Available data:
########

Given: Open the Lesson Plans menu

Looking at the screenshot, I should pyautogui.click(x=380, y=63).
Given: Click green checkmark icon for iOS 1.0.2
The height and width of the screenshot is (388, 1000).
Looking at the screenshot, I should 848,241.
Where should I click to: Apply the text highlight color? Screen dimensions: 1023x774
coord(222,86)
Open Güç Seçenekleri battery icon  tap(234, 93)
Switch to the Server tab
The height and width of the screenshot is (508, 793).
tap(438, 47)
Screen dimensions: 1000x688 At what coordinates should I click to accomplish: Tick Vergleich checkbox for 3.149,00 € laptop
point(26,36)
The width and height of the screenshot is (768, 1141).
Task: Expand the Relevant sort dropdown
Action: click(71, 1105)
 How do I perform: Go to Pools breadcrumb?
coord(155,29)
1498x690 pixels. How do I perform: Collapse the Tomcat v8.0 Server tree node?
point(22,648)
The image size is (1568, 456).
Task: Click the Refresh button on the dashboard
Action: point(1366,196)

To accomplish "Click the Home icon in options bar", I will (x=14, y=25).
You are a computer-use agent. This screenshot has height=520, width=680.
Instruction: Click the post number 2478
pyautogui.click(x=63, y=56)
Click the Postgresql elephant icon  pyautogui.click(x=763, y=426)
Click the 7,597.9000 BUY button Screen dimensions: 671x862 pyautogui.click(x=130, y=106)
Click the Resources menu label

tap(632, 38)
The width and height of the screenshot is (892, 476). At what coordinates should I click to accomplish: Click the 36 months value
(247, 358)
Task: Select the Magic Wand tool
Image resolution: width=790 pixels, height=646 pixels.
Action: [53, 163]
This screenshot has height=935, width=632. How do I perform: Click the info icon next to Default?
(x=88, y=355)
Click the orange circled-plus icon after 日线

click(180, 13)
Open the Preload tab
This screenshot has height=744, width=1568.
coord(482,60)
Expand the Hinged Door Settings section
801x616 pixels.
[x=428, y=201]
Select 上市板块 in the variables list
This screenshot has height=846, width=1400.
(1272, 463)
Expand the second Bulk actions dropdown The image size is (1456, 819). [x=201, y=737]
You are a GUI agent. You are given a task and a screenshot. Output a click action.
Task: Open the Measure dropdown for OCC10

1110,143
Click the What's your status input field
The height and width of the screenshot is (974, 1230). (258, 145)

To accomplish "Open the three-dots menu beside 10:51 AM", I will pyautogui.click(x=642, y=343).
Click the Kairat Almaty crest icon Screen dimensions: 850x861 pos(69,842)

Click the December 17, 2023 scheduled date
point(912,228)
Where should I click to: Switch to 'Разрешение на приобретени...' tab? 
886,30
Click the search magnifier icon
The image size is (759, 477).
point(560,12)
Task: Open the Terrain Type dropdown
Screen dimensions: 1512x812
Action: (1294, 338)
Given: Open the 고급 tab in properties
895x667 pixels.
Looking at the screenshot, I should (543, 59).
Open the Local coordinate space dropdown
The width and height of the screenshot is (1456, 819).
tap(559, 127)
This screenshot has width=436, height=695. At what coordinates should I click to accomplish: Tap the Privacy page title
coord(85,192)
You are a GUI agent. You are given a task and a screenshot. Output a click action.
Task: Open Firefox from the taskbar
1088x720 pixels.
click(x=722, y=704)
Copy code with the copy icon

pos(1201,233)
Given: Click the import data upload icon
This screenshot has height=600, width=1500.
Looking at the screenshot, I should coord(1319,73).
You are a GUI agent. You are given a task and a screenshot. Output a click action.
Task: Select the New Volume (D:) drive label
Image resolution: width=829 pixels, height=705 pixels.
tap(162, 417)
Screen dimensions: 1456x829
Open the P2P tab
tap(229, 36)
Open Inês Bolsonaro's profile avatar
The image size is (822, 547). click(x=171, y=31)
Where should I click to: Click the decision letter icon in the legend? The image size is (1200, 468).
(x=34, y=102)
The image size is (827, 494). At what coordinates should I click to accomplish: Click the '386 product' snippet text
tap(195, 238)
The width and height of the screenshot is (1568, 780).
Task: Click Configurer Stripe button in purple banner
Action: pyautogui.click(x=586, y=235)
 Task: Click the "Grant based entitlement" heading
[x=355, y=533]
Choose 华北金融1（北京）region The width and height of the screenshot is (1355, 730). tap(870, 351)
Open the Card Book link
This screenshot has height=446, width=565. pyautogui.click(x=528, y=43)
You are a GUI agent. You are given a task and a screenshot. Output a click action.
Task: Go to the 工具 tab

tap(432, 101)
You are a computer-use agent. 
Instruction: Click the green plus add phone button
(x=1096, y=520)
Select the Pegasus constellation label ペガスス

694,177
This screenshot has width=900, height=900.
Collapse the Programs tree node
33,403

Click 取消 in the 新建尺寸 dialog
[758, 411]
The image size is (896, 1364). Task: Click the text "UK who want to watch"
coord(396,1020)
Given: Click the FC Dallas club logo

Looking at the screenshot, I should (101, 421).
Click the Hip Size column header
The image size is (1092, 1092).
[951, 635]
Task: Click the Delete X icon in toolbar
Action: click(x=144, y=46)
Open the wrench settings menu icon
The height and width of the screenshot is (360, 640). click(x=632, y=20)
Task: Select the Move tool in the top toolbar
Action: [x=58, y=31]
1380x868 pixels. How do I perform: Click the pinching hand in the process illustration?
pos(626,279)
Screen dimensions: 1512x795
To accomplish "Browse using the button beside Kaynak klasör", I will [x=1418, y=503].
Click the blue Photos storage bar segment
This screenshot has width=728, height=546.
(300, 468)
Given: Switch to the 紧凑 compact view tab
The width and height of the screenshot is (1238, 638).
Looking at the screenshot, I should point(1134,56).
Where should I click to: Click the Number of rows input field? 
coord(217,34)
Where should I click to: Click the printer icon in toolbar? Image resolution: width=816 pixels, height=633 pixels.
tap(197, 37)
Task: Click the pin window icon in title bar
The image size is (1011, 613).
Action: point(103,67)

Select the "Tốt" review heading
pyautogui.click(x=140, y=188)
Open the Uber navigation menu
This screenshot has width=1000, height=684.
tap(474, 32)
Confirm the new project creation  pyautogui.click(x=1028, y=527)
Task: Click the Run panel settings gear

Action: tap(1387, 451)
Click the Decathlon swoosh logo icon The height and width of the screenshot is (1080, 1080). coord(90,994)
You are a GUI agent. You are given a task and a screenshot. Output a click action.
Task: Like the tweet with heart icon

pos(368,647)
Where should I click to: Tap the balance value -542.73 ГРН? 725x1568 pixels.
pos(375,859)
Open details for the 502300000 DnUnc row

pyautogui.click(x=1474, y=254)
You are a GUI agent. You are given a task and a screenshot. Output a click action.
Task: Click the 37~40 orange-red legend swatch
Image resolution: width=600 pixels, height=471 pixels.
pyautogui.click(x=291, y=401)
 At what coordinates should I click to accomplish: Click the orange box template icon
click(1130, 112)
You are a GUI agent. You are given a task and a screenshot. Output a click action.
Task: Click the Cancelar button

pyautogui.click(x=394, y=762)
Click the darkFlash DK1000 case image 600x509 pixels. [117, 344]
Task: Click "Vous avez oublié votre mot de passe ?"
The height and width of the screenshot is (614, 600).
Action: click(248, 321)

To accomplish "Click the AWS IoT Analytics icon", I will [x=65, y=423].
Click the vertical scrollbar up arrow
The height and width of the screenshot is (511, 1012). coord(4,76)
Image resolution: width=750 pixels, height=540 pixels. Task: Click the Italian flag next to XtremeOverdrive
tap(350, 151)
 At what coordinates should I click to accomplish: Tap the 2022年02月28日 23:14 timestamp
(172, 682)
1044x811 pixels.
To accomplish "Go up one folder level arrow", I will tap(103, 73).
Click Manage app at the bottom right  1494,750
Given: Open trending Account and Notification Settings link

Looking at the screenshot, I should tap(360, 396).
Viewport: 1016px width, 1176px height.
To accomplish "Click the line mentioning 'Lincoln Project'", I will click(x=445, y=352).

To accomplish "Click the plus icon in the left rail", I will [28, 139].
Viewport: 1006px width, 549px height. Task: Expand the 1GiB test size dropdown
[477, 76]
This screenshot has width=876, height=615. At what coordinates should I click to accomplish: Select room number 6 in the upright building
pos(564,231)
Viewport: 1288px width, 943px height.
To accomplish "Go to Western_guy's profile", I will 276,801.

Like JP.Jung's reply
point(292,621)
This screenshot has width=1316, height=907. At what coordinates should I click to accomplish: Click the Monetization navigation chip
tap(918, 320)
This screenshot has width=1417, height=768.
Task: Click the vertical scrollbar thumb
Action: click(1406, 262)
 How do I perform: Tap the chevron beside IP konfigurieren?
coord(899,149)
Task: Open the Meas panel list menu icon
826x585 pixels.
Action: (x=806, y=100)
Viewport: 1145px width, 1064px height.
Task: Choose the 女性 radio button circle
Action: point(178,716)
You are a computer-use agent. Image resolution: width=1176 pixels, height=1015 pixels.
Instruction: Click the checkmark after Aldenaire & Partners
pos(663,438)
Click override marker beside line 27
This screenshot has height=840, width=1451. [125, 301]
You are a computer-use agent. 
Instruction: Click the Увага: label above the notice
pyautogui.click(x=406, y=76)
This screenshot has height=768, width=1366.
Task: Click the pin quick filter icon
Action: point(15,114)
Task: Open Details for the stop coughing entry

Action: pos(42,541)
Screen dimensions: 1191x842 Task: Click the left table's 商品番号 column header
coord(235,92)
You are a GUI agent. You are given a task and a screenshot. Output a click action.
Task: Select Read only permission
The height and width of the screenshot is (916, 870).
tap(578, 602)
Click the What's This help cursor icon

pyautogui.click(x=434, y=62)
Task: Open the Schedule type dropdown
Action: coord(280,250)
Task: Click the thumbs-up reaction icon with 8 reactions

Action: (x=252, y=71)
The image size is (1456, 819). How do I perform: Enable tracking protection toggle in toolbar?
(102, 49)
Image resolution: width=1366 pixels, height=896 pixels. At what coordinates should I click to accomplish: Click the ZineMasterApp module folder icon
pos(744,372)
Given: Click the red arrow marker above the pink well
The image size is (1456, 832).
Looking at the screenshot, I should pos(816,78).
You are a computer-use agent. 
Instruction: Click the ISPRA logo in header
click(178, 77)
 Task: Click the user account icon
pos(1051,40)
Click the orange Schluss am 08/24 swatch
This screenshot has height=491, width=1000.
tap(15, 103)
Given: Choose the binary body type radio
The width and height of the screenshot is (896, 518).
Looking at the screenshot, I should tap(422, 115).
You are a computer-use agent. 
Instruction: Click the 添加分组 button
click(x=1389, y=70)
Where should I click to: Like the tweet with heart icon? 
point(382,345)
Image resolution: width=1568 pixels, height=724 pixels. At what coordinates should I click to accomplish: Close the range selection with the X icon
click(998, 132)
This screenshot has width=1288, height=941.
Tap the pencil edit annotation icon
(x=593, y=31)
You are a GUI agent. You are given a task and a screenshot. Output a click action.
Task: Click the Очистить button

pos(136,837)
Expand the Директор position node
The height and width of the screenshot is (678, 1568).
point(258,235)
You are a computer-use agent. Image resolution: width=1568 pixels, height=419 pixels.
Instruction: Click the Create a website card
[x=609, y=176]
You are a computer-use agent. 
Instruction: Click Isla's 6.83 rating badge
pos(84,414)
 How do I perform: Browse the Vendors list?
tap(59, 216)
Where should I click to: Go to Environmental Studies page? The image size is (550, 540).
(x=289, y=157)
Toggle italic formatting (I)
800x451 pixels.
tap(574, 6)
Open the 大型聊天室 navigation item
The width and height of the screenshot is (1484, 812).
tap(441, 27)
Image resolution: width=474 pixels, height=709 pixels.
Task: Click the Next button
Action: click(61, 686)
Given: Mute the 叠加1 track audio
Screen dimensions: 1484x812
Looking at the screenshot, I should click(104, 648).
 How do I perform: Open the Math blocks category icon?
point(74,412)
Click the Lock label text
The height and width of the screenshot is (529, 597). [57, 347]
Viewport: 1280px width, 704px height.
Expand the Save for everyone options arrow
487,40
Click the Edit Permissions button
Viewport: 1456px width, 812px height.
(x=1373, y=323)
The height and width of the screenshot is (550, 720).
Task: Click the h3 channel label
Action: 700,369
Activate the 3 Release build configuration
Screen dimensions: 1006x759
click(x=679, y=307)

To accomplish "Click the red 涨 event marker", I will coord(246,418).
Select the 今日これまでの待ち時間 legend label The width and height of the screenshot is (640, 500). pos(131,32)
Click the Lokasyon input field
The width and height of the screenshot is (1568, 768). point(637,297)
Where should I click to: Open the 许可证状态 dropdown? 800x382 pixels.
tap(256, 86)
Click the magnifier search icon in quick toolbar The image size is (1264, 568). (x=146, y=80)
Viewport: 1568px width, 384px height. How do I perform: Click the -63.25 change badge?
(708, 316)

########

Instructions for the task: Rewrite the part of the records that opens with the line containing "You are a computer-use agent. Image resolution: width=1176" and closes with the line containing "point(382,345)", replacing "checkmark" with "check mark" and leaving everything else unchanged.

Task output:
You are a computer-use agent. Image resolution: width=1176 pixels, height=1015 pixels.
Instruction: Click the check mark after Aldenaire & Partners
pos(663,438)
Click override marker beside line 27
This screenshot has height=840, width=1451. [125, 301]
You are a computer-use agent. 
Instruction: Click the Увага: label above the notice
pyautogui.click(x=406, y=76)
This screenshot has height=768, width=1366.
Task: Click the pin quick filter icon
Action: point(15,114)
Task: Open Details for the stop coughing entry

Action: pos(42,541)
Screen dimensions: 1191x842 Task: Click the left table's 商品番号 column header
coord(235,92)
You are a GUI agent. You are given a task and a screenshot. Output a click action.
Task: Select Read only permission
The height and width of the screenshot is (916, 870).
tap(578, 602)
Click the What's This help cursor icon

pyautogui.click(x=434, y=62)
Task: Open the Schedule type dropdown
Action: coord(280,250)
Task: Click the thumbs-up reaction icon with 8 reactions

Action: (x=252, y=71)
The image size is (1456, 819). How do I perform: Enable tracking protection toggle in toolbar?
(102, 49)
Image resolution: width=1366 pixels, height=896 pixels. At what coordinates should I click to accomplish: Click the ZineMasterApp module folder icon
pos(744,372)
Given: Click the red arrow marker above the pink well
The image size is (1456, 832).
Looking at the screenshot, I should pos(816,78).
You are a computer-use agent. 
Instruction: Click the ISPRA logo in header
click(178, 77)
 Task: Click the user account icon
pos(1051,40)
Click the orange Schluss am 08/24 swatch
This screenshot has height=491, width=1000.
tap(15, 103)
Given: Choose the binary body type radio
The width and height of the screenshot is (896, 518).
Looking at the screenshot, I should tap(422, 115).
You are a computer-use agent. 
Instruction: Click the 添加分组 button
click(x=1389, y=70)
Where should I click to: Like the tweet with heart icon? 
point(382,345)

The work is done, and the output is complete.